Ik beleg in (a) onroerend goed fondsen in Nederland en doe mee met (b) vastgoed crowdfunding (geldleningen met vastgoed als onderpand). Daarnaast ben ik (c) hypotheeknemer (hypotheekverstrekker) op een aantal huurwoningen en zakelijke panden. Worden (a), (b) en met name (c) door de belastingdienst gezien als rechten op onroerende zaken in Nederland en dus als zodanig belast als vermogen in Box 3?
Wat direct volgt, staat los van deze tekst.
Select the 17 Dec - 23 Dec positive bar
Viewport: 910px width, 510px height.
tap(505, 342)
NB: Ik woon al meer dan 10 jaar in Thailand en heb geen (2e) huis of nader onroerend goed in Nederland.

Groet,

Henk

Redactie: Heb je zelf een vraag aan de lezers van Thailandblog? Gebruik het contactformulier.

Over deze blogger

Ingezonden Bericht

9 reacties op “Lezersvraag: Wat wordt bedoelt met rechten op onroerende zaken in Nederland?”
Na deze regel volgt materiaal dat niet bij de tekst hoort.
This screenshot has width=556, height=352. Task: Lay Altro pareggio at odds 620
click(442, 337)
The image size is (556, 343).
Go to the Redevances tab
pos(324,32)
  1. Lammert de Haan zegt op

    Dag Henk,

    Je schrijft dat je geen (2e) huis of nader onroerend goed in Nederland hebt. En toch vraag jij je af of jouw belegging in onroerend goed fondsen, je vastgoed crowdfunding en jouw als hypotheeknemer verstrekte hypothecaire geldleningen als onroerend goed in de zin van box 3 van de inkomstenbelasting moeten worden beschouwd.
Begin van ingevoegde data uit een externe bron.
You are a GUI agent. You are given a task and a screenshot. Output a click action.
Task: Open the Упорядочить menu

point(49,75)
    Alle door jou genoemde activiteiten leiden niet tot het hebben van een onroerende zaak in Nederland en zijn enkel te beschouwen als beleggingen, waarvoor aan Nederland geen heffingsrecht toekomt.

    Overigens is het juister om consequent te spreken van een “onroerende zaak”. Al in 1994 is het begrip onroerend goed in het BW en andere wetten (zoals bijvoorbeeld de Gemeentewet) vervangen door onroerende zaak. Vanaf 1994 spreken we dan ook niet meer van een (gemeentelijke) onroerendgoedbelasting (OGB) maar van een onroerendezaakbelasting (OZB).

    Onder een onroerende zaak verstaan we de grond of een zaak/vastgoed die duurzaam verenigd is met de grond. Dit laatste gaat tamelijk ver. Zo zijn ramen, het toilet, de keuken, een tuinhuisje, lichtknoppen en de meterkast wel verankerd met de grond of het vastgoed en behoren dus ook tot de definitie van een onroerende zaak. De term “onroerend” verwijst naar het niet verplaatsbare karakter van goederen. Zo zijn tafels en stoelen wél verplaatsbaar en vallen dus niet onder de definitie van een onroerende zaak.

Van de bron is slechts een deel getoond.